Leaving Chuck, in the red shirt, _s/v Patience Too _and the Little Magothy River.









Motorsailing north to the C&C Canal.

Friday, we motorsailed for much of the day. The winds were fairly light from the south for much of it&#8230; so they did help a bit. We made the canal entrance about 1800 on Friday night. This made the approach easy, but would require us to transit part of the canal near dusk. Fortunately,_ s/v Felix_ was equipped with a Raymarine C80 and radar, which made keeping an eye out for other marine traffic much easier. The Chesapeake and Delaware Canal is fairly serpentine, and I didn't remember it being so curved.









A buoy on the C&D Canal shows the strong following current. 









Norm shows off his grilling skills while underway.









Friday night sunset on the C&D Canal.
 
*Saturday-May 23*

Once we got out of the canal and onto the Delaware River, keeping an eye out for barges and other large commercial traffic became even more important. Our goal was to make the Cape May canal entrance a bit before dawn. We were planning on waiting until after sunrise to actually enter the Cape May canal. The Cape May canal is fairly pretty. However, the bridges seem a bit worn and most of the traffic appears to be powerboats, rather than commercial shipping or sailboats









Saturday morning sunrise over Cape May, New Jersey.









Another view of the sunrise over the Cape May Canal. 









An old railroad swing bridge on the Cape May Canal. 

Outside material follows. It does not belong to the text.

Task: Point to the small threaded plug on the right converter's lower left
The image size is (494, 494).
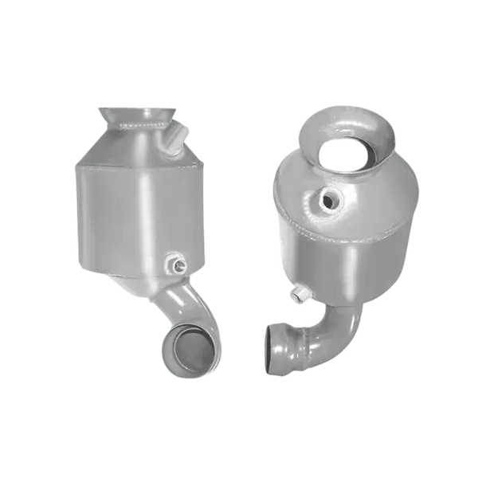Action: click(299, 294)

We made the mistake of stopping at Utsch's Marina for fuel. Our plan was to get breakfast ashore there, fuel up, pump out the holding tank, and take showers&#8230; that wasn't quite how it turned out. The marina staff there was surly and rude, and the marina doesn't offer much in the way of services for people not actually staying in the marina. Boats visiting the fuel docks are only given access to a pair of rather disgusting Porta-Johns, rather than the actual restrooms. We decided to just get fuel, water and ice, and get out of there as quickly as possible. I would highly recommend not stopping their if you should be going through the Cape May canal.









Utsch's Marina, which offers very little to the transient cruising boat. 

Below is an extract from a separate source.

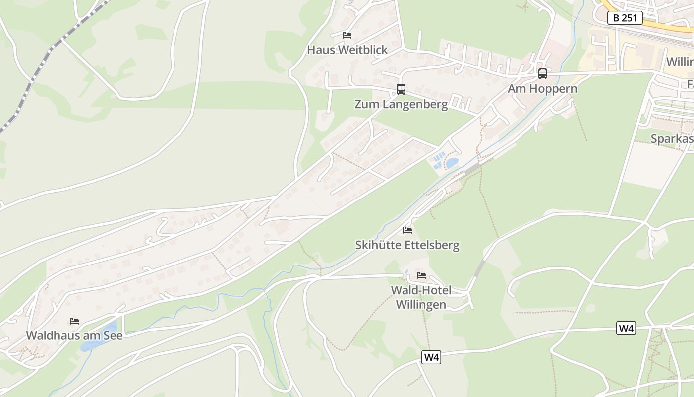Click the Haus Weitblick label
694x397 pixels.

Once outside Cape May, we had a decision to make. Originally, our plan was to go up along the New Jersey coastline, past Sandy Point, into New York City Harbor and go up the Hudson to the East River through the Hell Gate and out into Long Island Sound. Our other choice was to shoot straight for Block Island. Given the fact that it was Memorial Day weekend, and that it was also Fleet Week there, and there would probably be some restrictions on the movement of small craft through the harbor, we decided to go the offshore route.









Mary at the helm, on the bluewater leg from Cape May to Block Island.

Once we were headed offshore, we decided to kill the engine and unfurl the screacher. We were able to make about the same speed under sail as we had been doing under power, but with far less noise. There is a lot to be said for being able to sail, especially when on a delivery, and trying to make as much progress as possible.









Sailing with the main and screacher on s/v Felix, between Cape May and Block Island.

At night, we usually tuck in a reef in the mainsail. Tucking in a reef is generally a prudent measure, since trying to reef at night if the wind builds is generally more difficult than doing so before the sun goes down. As the wind died, we fired up the iron genny to keep our speed up a bit. Fuel was a consideration, since we were trying to avoid having to stop to re-fuel again before making Marion. The only real possible fuel stop would have been Block Island, and Block Island on Memorial Day weekend was also something to be avoided.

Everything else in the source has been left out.